1839
Union Square
Architect: Samuel B. Ruggles
Location: Bounded by East 14th and 17th Streets and Union Square West and Union Square East
I’ve walked through Union Square on my way to work close to 5,000 times in the last ten years, and not once have I been able to make sense of the tableau embedded in the paving stones, which depicts the development of the park — there’s always too much foot traffic to linger and look down. Is there any city park, save for the tiniest ones, as dense with people as Union Square? If so, it must live in a Soylent Green future.

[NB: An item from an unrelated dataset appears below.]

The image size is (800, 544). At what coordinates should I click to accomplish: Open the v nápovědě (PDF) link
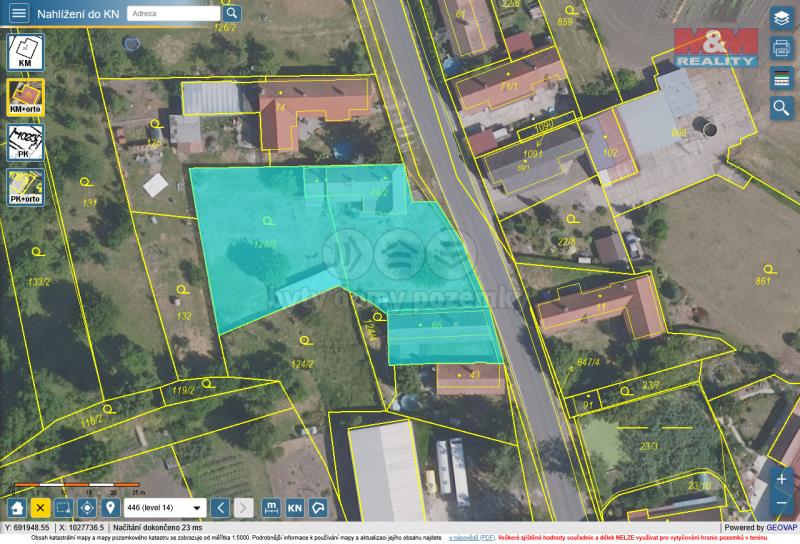pyautogui.click(x=471, y=538)
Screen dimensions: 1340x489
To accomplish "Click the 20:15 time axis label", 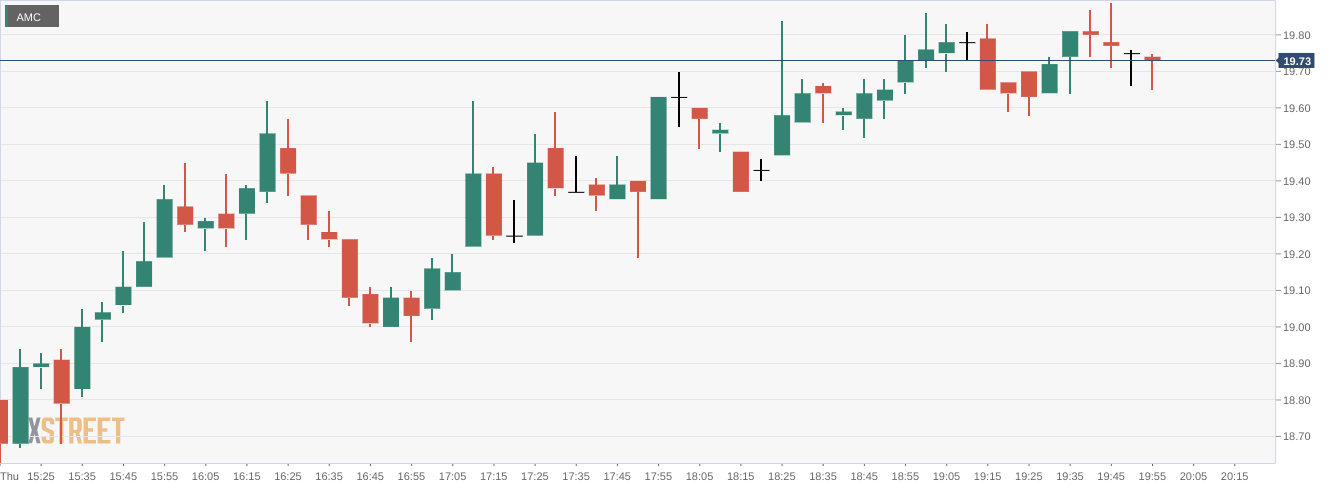I will point(1234,476).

Union Square has been attracting and channeling humanity in large numbers since its beginning. Bowery and Broadway intersected there, thus the name. Like Washington Square and Tompkins Square, it was conceived as the focus for a wealthy (and profitable) neighborhood, and it was, for a while, catching some of the rich as they fled from the likes of Bond Street and Astor Place. Then came the decline into a commercial district, an edge of the constellation of department stores and other shops that constituted Ladies’ Mile. (This kind of decline was par for the course for fashionable New York neighborhoods in the 19th century, but Union Square’s fate was possibly overdetermined by all the transportation routes running through it.) And maybe more important than that, a center for popular entertainments: theaters, piano retailers, penny arcades. And maybe more importantly than that, a space for protest and, concomitantly, a place where the country could work out its conflicted feelings for that whole freedom-of-speech thing.

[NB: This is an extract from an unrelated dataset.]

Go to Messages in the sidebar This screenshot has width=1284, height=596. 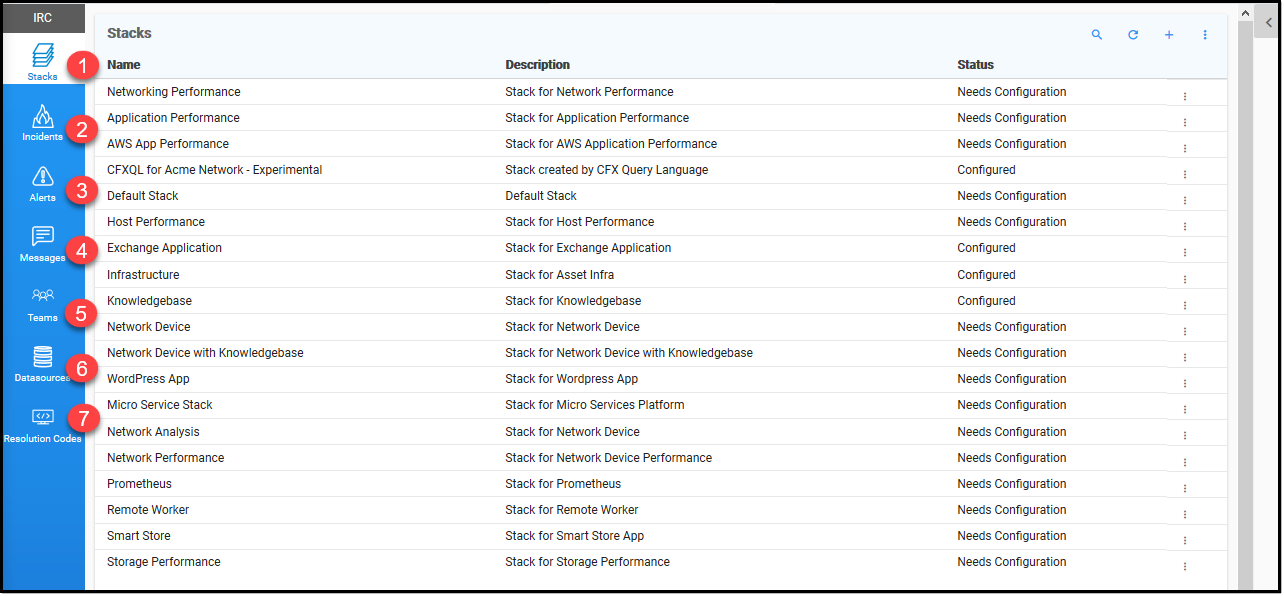42,241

All of these different Union Squares still exist, especially when the weather’s fine, and the Greenmarket’s there, and all the NYU and New School Students are hanging out. It is all things to everybody, which makes it awfully hard to write about without getting all listy. My favorite Union Square (apart from the enduring fact of the Greenmarket): Yo La Tengo playing “Blue Line Swinger” out in the open as thunderclouds bore down. (The least favorite, in case you wondered: screamy truther nutters, fuck you.)
(By the way: I would’ve rather illustrated Union Square with just about anything other than the 1865 statue of George Washington shown above, but all my other pictures of the park ended up communicating nothing but a sea of people’s heads.)